Recently, while rushing into a conference room to give a talk to third-year students, I passed a man with a genetic disorder. Even at a glance, I knew exactly which disorder: he was about 35, had yellowish hair and pale skin, wore thick glasses and had nystagmus—wandering eye movements. It was clearly a form of oculo-cutaneous albinism (OCA), a group of inherited conditions resulting from the cell’s inability to produce pigment. Upon hearing him speak Spanish, I even knew which form of OCA it was, since Hermansky-Pudlak syndrome (HPS) is the most common genetic disorder in people from Puerto Rico.

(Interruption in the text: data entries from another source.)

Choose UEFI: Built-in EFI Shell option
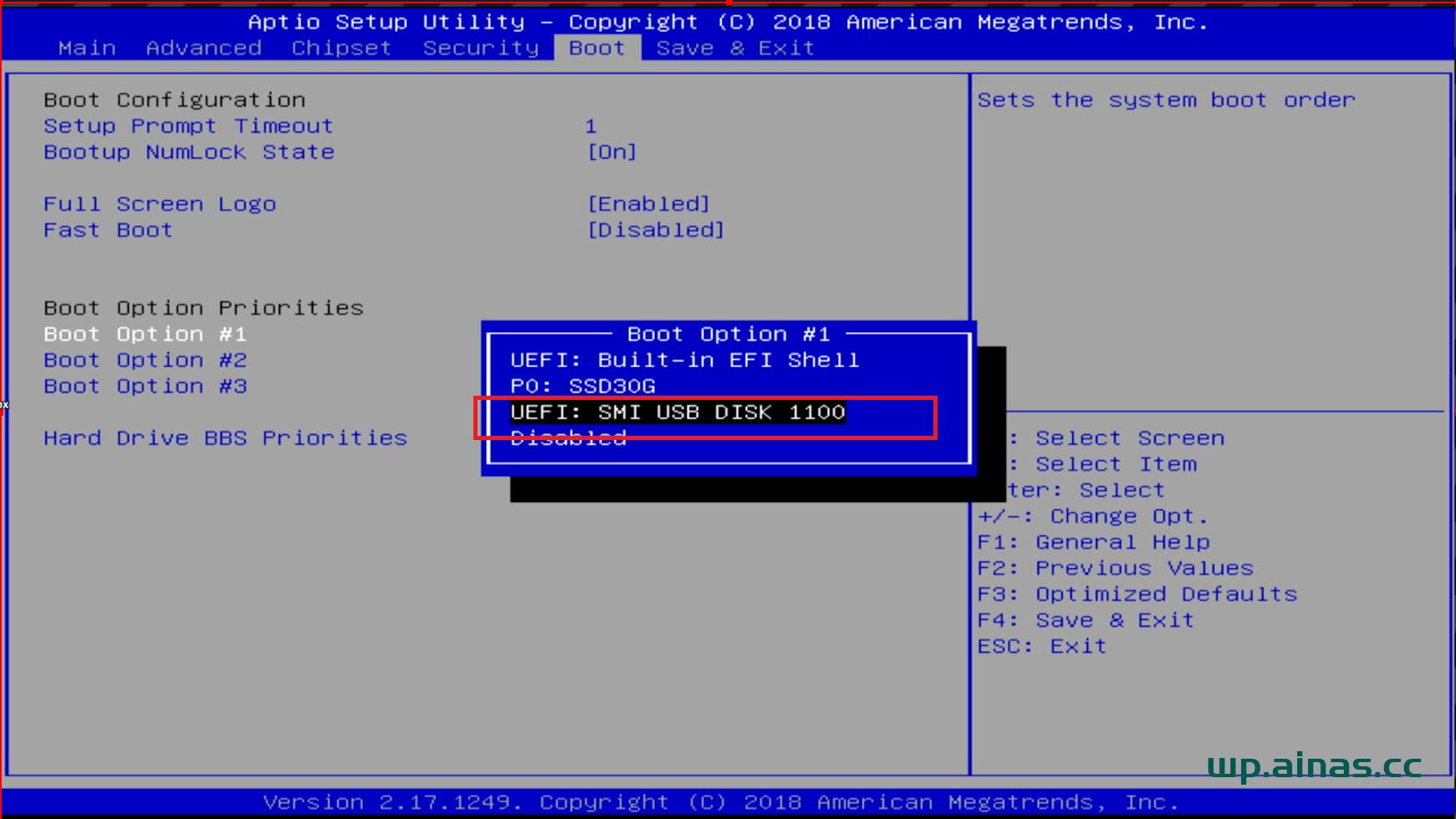The image size is (1456, 819). pyautogui.click(x=684, y=361)
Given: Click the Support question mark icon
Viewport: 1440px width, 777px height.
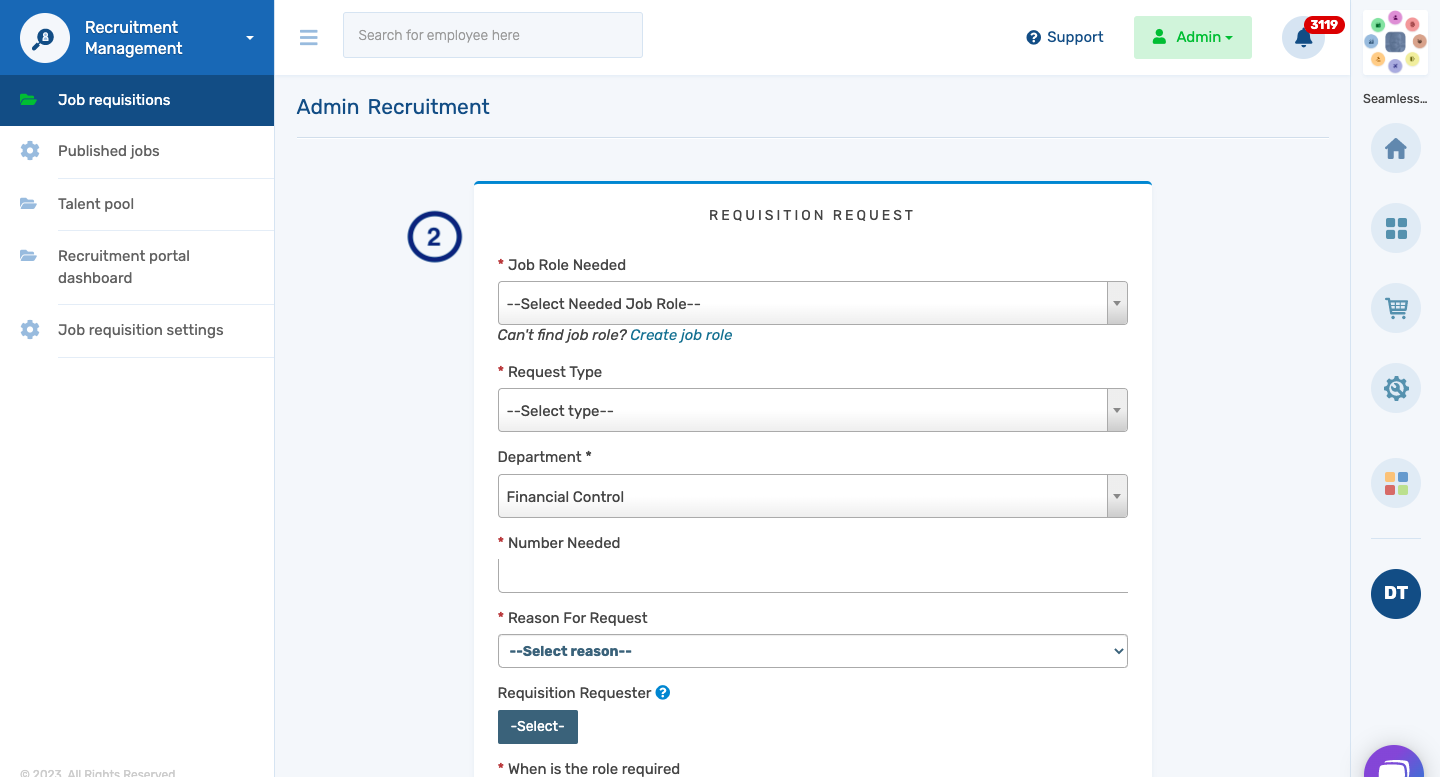Looking at the screenshot, I should click(1033, 37).
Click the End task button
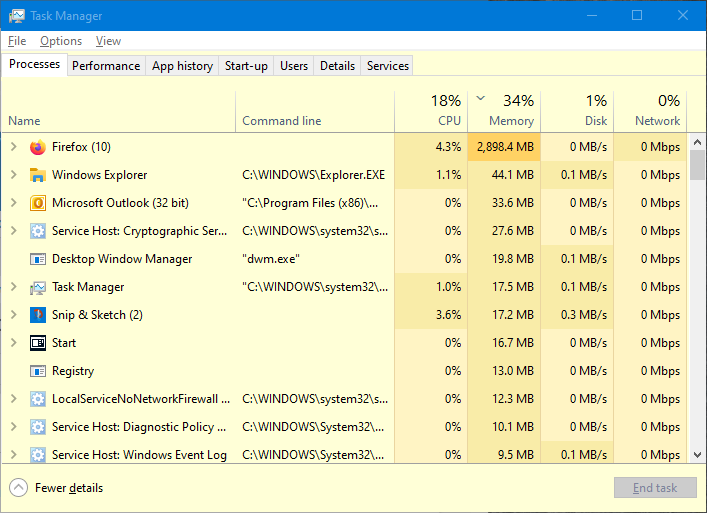The image size is (707, 513). [655, 488]
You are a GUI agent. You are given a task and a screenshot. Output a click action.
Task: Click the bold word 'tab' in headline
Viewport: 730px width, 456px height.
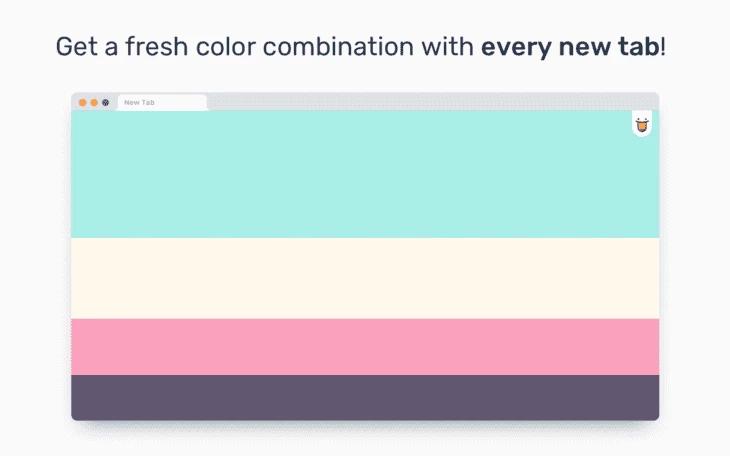tap(641, 48)
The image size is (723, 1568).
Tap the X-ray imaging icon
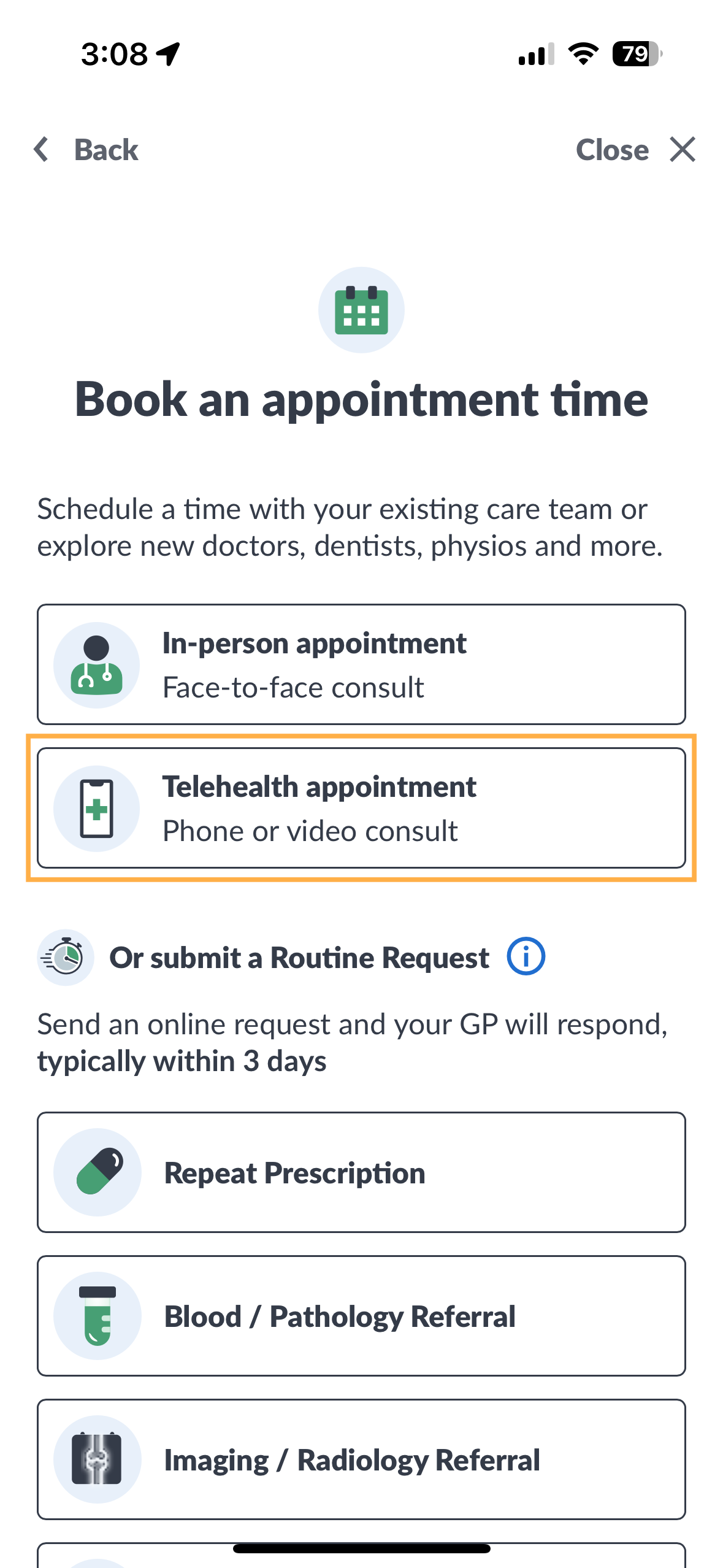(x=98, y=1459)
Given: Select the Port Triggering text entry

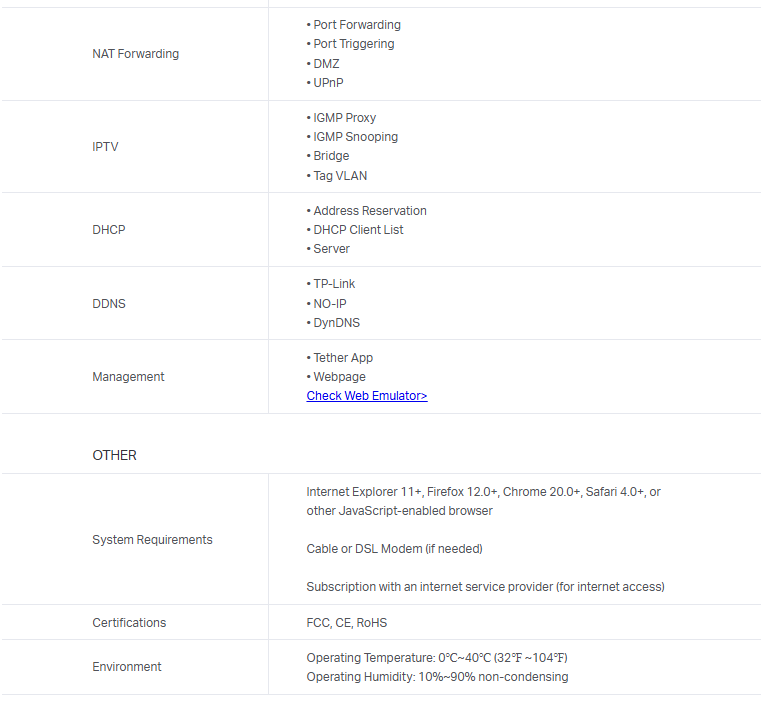Looking at the screenshot, I should tap(353, 44).
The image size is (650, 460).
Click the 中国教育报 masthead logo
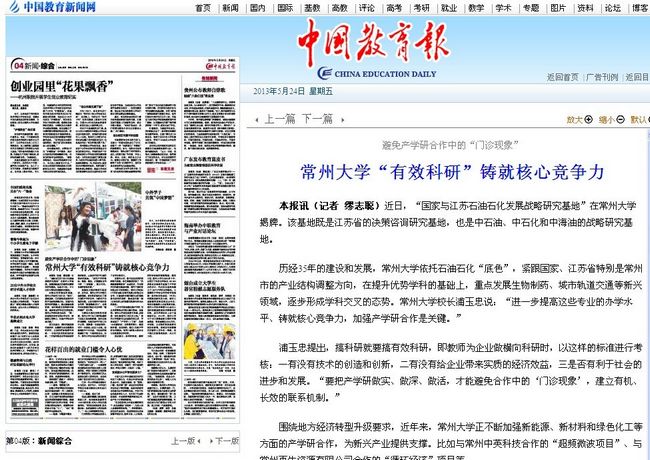click(372, 42)
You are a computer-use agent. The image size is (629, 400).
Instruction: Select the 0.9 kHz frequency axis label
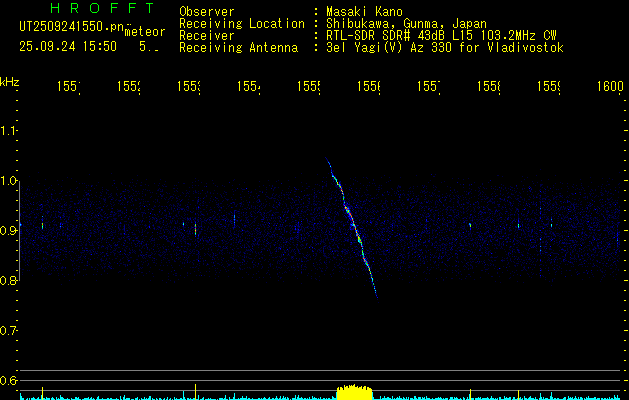(9, 231)
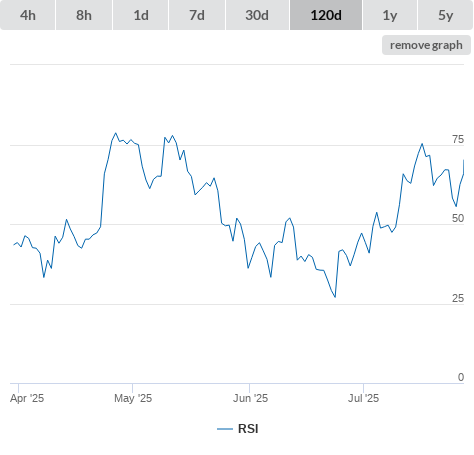Choose the 1d range tab
This screenshot has height=455, width=474.
coord(141,15)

In the brief seconds that our paths crossed, I wondered whether I should tell him about his diagnosis. I hesitated, though. After all, this guy wasn’t waiting for a consult. Should I tell him the adverse, potentially life-threatening consequences of HPS? That he probably has a bleeding disorder? That he’s destined to develop a debilitating form of lung disease that at best will leave him chronically short of breath and at worst might require a lung transplant? Or should I just leave well enough alone? After all, there was the possibility he already knew all this or had sought help. Was it my place to butt in?
This is the burden of the medical geneticist. We’re trained to examine external features, recognize patterns of abnormalities and assemble those patterns into diagnoses. Making a diagnosis is a real advantage in the clinic, but it’s not a skill you turn on in the hospital and turn off in the street. And so I wind up visually diagnosing Williams syndrome in the child walking through the mall with his mother, or Bardet Biedl syndrome in the daughter of one of my college roommates, or Hermansky-Pudlak syndrome in this man standing in the hall outside a conference room that I’m barreling toward. Yet I have never actually approached such individuals or their families about such diagnoses. I’ve never spoken to anyone aside from my patients. And it actually haunts me. Knowing the visual signs of disease can be a gift and a curse.
Even after 30 years of practicing medicine, I still haven’t figured out what I should do in these situations. It’s even more problematic when a diagnosis carries serious consequences: do I have an obligation to inform, or should I just mind my own business?
Instead of stopping to offer the Hispanic gentleman my card and asking him to call me, I proceeded through the door and launched into my lecture on genomic pediatrics. But I’m still thinking about him and the consequences of my inaction.
I really don’t know whether I did the right thing.